▸ Work task
Each entry should be transcribed exactly as written, and any picture left out.

**** Dataset entries ****

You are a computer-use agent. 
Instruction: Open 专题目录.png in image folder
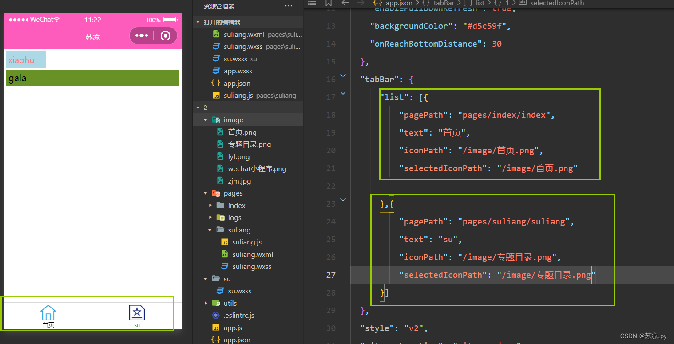click(x=249, y=144)
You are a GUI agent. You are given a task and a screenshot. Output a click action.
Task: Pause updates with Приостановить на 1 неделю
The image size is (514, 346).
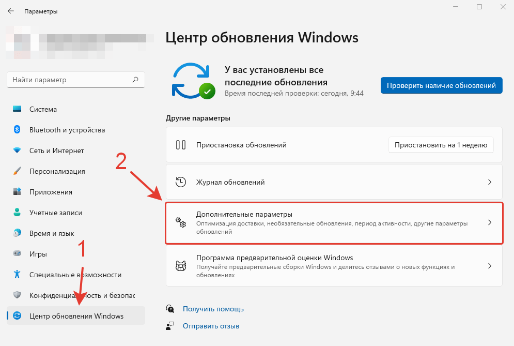441,145
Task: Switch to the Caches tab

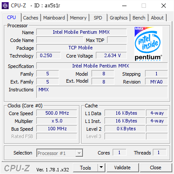Action: click(31, 18)
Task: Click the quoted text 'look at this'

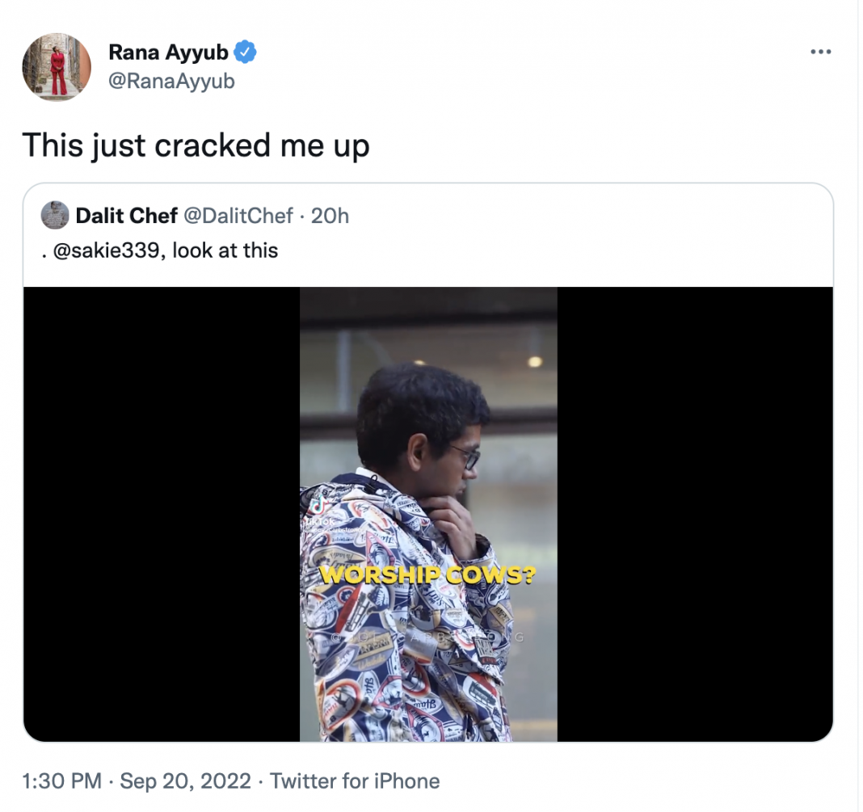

****

▸ Answer to this task
You are a computer-use agent. 
Instruction: Open 专题目录.png in image folder
click(x=249, y=144)
You are a GUI agent. You are given a task and a screenshot. Output a click action.
Task: Pause updates with Приостановить на 1 неделю
The image size is (514, 346).
441,145
Task: Switch to the Caches tab

Action: click(31, 18)
Task: Click the quoted text 'look at this'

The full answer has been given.